Srishti Palani ’18

Srishti Palani ’18

Name: Srishti Palani ’18

Hometown:  Bangalore, India

Major: computer science and psychology double major; Five College Certificate in cognitive neuroscience

Campus involvement: Over my four years here, I have been passionate about bridging the gender gap in the tech industry. Toward this, I helped found and co-chaired the Mount Holyoke College Girls in Tech Conference, a day-long conference dedicated to inspiring high school girls in New England to explore technology through engineering and entrepreneurship.

Additionally, as the senior community advisor of the lovely Abbey and Buckland halls, I enjoy engaging with the vibrant diversity on campus. As a Harriet Newhall Fellow in the Office of Admission, I like sharing my Mount Holyoke experience with prospective students and their families.  

Proudest accomplishment at Mount Holyoke: Having my research recognized by the Computing Research Association (CRA), a top organization in computer science research. I was a top-three finalist for the Outstanding Undergraduate Researcher Award for my research designing wearable assistive technology for the visually-impaired that enables them to independently engage in social interactions.

I could not have done it if my research advisor and mentor, Professor Barbara Lerner (associate professor of computer science), had not believed in me and encouraged me to apply, along with the support of my professors who not only taught me how to research, but also imparted their passion for research to me. This award was a good affirmation as I start my career and inspired me to continue learning and researching.

How a close connection with a faculty member has shaped you: Coming into Mount Holyoke I definitely did not imagine myself double majoring, let alone in computer science and psychology, and getting a certificate in cognitive neuroscience. Taking Psychology 101 with Professor Mara Breen (assistant professor of psychology and education) as a general requirement course in my first semester completely changed my perspective and my time here. Chatting with Professor Breen after class and attending her office hours revealed a passion for psychology and cognitive neuroscience that I did not know I had.

That first semester, I got involved in her lab performing really cool experiments to understand the brain waves that are produced during speech processing, and I stayed in the Cognitive Attention Perception and Speech (CAPS) Lab over the next years of college. If I had not taken that first class with Professor Breen, I would not be looking forward to a research career in cognitive science.

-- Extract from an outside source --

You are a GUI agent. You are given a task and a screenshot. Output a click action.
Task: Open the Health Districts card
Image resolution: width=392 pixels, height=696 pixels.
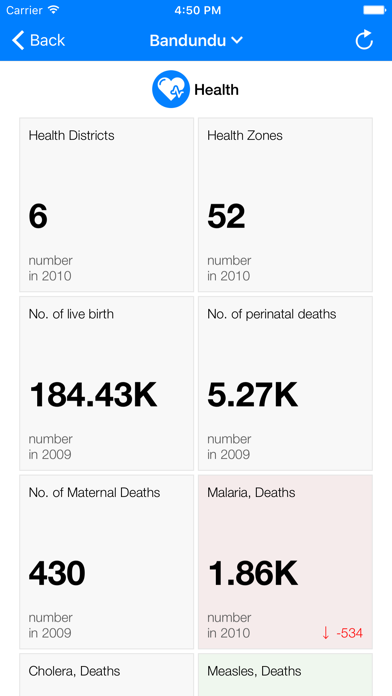pyautogui.click(x=107, y=205)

Favorite course you thought you might not like: Arts of Asia with Professor Ajay Sinha (chair and professor of art history) taught me to not only appreciate art, but also my own rich cultural heritage and the various other vibrant cultures of Asia. Another unexpectedly great course was Beginning Canoeing, which I took in my first semester. I was skeptical, but it turned out to be one of the best bonding experiences between my roommate and me.

Best takeaway from internship or research experiences: Dream big. Fail fearlessly. Ask questions.

Interning with Girls Who Code, IBM and Bank of America, I developed a deep appreciation for the opportunities and connections that Mount Holyoke provides to explore our strengths and grow from our weaknesses. Mount Holyoke teaches you to never fear change, so I learned to ask questions fearlessly and make mistakes — and learn from them, because no one knows everything. The only way to learn and move forward is by asking and doing.

How Mount Holyoke has shaped your global outlook: Working closely with highly accomplished students from around the world, with vibrant identities and diverse thoughts committed to learning and challenging the status quo, inspires me to look forward to the positive impact that my classmates will make in our global community.

Future plans: I will be moving to California to pursue a research career at the intersection of artificial intelligence and human computer interaction as a doctoral student at the University of California, San Diego.